◆ Excerpt to read
Through Abraham, God promised that his descendants would be as numerous as the stars in the sky and through them, all nations would be blessed.
When I think of Abraham, I am typically thinking of a man in perfect reverence towards God who completely obeyed Him in everything and therefore God kept His promise to him. But as we read the account of his life in the book of Genesis, we can see that Abraham was not nearly as perfect as we think he was. Yet, here in Genesis 26, God says He will bless Isaac “because Abraham obeyed My voice and kept My charge, My commandments, My statutes, and My laws.” Why is this?
Isaac didn’t fall too far from the same tree. I don’t know the whole picture here, but maybe he heard of some of the follies of his father Abraham and so when living in the land of Gerar and asked about his wife, he said, “she is my sister.” There goes the faith of Isaac, huh? He did the same thing as his father when he was scared for his life. He didn’t trust that God would protect him in those circumstances.
When Abimelech found out that Rebekah was Isaac’s wife, he was scared of what might happen to him and his people if another man slept with her because he knew Isaac was a man God had blessed. A liar? Yes.
In this set of posts I have been doing on Genesis, I’m only pointing out these fails of Abraham, Sarah, and Isaac because we typically have a picture of them with perfect obedience. That’s what we learn in Sabbath School or in Sunday School, right? We always have this picture of the people of God in Scripture as perfect in obedience.

◆ Data extract
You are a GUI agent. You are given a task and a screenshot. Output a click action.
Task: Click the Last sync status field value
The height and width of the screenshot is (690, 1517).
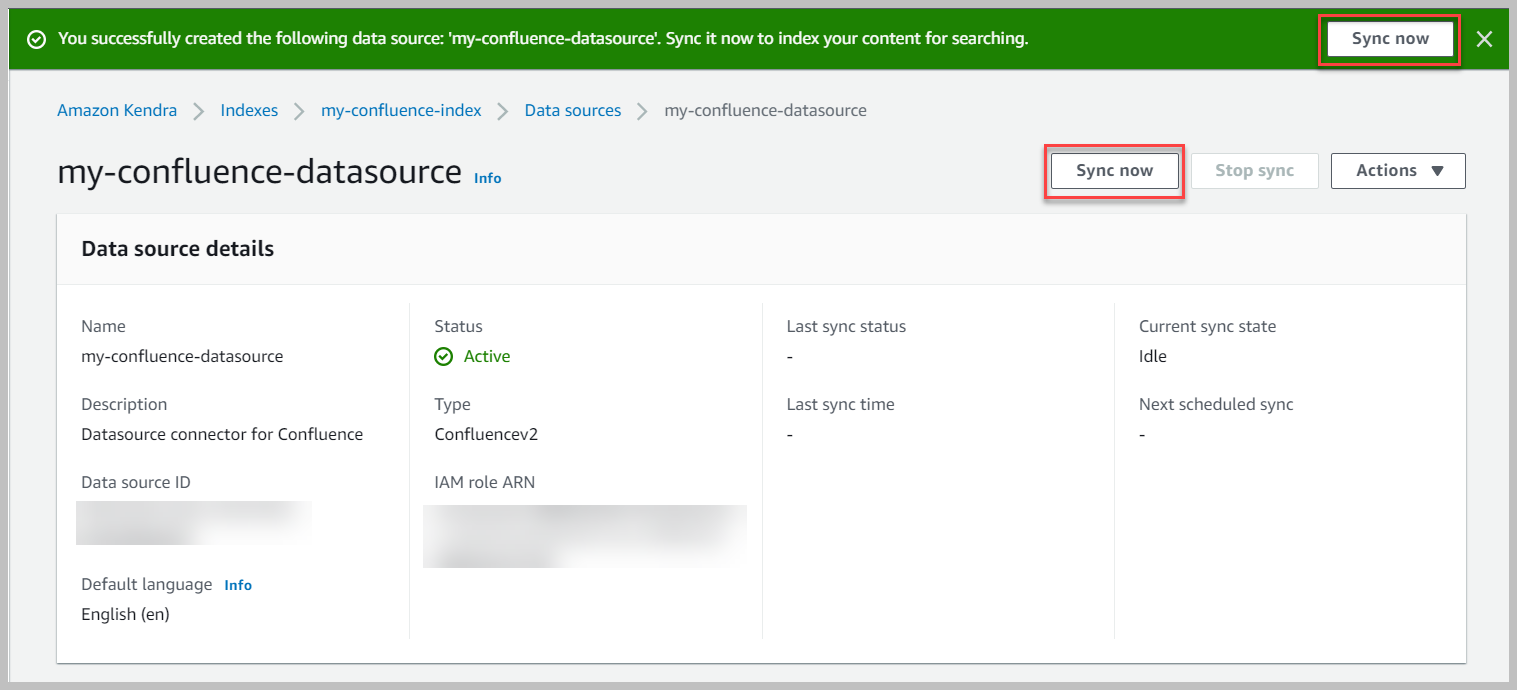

◆ Required action 1
In the reflection on Abraham and Isaac, what did Isaac say about his wife when he was living in the land of Gerar?
◆ Required action 2
Continue the reflection on Abraham and Isaac from the point where it stops.

◆ Exercise result 1
He said, "she is my sister."

◆ Exercise result 2
In case you are wondering if I am implying that sinning is just fine, it is the furthest from the truth. Sin causes us to sin more. When we fall deep into sin, it completely separates us from God. You can’t have a relationship with God while living in sin and heaven will not be a place you would want to live if you like to live in sin.
The point I am making here is that this picture of perfect obedience that is painted by others, or by our own selves, describes a false perception of the lives of the people of God and therefore we have a hard time living up to the same standards that are set before us. So when we fail in our faith we have a difficult time getting back on track. This is where the Christian typically starts a downward spiral in their faith. We become aware of our failings and we feel less than adequate to be children of such a wonderful Father. However, Jesus tells us, “My grace is sufficient for you, for My strength is made perfect in weakness.” -2 Corinthians 12:9.
We are to use His strength to get back on track and to have power over sin. We do not have the right tools within ourselves to fight sin. We need Jesus to do it for us. This is why Paul wrote, “For we are His workmanship, created in Christ Jesus for good works, which God prepared beforehand that we should walk in them.” Ephesians 2:10. His workmanship, not ours.
As I mentioned in this post, when you become faithful to God, He looks at that example of faithfulness instead of where we have failed in our faith. Isn’t that amazing? We don’t have to look down on ourselves in what we lack. We can look up to Jesus in what He has to offer us. When we fail in our faith, let’s look to Him to help us overcome our failings with accomplishments because Jesus loves to look at our accomplishments rather than our failings. In this we can learn to have the same faith as those that were before us.